-------- Supplied data --------
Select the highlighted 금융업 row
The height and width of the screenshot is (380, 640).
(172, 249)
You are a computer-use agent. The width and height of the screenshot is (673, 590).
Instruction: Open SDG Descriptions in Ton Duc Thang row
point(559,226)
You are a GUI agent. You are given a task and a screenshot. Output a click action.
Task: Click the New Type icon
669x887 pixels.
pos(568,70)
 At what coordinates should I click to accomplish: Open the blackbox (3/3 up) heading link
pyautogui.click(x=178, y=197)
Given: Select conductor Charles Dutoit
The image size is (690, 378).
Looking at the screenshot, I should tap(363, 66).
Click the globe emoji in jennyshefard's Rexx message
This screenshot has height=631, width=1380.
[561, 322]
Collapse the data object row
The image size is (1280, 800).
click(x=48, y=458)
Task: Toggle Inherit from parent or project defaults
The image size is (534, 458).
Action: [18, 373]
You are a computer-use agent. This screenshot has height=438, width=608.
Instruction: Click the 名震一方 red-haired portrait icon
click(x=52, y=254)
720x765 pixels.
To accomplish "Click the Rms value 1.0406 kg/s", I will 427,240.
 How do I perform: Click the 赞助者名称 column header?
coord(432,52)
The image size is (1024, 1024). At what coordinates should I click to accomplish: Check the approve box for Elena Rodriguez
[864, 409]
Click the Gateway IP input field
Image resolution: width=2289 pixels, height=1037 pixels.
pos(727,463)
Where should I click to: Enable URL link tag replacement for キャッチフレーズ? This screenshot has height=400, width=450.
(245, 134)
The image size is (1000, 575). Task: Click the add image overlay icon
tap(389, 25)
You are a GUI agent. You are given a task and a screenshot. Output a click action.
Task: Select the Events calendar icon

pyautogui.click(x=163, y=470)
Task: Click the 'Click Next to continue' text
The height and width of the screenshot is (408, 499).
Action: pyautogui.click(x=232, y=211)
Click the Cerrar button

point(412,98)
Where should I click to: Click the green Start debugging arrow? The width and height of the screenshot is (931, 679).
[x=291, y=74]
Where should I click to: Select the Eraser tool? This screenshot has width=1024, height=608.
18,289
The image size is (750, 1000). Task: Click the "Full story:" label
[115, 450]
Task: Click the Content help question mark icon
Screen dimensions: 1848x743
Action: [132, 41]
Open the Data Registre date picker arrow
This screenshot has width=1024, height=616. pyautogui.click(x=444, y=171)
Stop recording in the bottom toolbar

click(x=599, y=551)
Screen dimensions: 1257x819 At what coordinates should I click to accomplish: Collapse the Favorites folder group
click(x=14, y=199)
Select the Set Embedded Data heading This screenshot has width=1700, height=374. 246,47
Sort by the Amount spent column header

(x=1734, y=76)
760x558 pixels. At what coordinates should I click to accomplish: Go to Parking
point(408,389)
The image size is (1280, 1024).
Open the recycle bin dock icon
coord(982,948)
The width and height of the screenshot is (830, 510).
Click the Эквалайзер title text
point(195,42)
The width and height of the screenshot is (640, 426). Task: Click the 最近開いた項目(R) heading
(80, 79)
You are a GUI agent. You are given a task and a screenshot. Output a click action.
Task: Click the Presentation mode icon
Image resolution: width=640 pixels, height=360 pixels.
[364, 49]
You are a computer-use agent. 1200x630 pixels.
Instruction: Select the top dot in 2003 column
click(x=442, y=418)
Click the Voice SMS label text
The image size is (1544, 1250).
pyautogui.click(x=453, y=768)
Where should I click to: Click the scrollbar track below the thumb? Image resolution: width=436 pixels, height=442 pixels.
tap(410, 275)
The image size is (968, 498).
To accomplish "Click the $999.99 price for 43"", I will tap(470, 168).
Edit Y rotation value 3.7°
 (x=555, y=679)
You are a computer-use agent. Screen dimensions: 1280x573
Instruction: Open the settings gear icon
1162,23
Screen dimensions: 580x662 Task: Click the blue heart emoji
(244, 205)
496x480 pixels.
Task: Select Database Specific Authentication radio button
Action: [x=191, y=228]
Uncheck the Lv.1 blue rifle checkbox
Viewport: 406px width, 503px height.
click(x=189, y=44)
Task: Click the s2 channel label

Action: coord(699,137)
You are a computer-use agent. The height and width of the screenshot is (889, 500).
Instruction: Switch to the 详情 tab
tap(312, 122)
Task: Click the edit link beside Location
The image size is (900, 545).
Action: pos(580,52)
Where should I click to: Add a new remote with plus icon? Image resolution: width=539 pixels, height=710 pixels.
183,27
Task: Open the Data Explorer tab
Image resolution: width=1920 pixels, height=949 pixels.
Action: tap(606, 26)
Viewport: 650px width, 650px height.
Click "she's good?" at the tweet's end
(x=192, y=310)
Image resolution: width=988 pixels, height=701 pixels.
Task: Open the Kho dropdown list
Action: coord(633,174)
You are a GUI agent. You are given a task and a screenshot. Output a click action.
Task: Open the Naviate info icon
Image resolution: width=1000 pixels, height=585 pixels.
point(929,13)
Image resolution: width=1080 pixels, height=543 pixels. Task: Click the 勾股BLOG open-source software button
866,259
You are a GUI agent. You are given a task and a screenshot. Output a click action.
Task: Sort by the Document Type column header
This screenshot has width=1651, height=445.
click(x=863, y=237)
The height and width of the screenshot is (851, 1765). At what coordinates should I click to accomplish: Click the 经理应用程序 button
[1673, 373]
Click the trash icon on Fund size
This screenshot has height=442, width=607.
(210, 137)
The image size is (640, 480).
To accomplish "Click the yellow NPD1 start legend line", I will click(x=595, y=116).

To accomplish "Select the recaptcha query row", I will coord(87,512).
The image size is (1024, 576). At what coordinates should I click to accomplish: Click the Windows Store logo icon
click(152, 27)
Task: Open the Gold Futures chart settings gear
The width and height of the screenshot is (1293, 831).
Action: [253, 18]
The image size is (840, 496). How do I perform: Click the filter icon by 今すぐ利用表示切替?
--------
> **Directions for this task**:
Once you have found every line above holding the word "computer", copy those lines.

> **Answer to this problem**:
You are a computer-use agent. The width and height of the screenshot is (673, 590).
You are a computer-use agent. This screenshot has height=438, width=608.
You are a computer-use agent. 1200x630 pixels.
You are a computer-use agent. Screen dimensions: 1280x573
You are a computer-use agent. The height and width of the screenshot is (889, 500).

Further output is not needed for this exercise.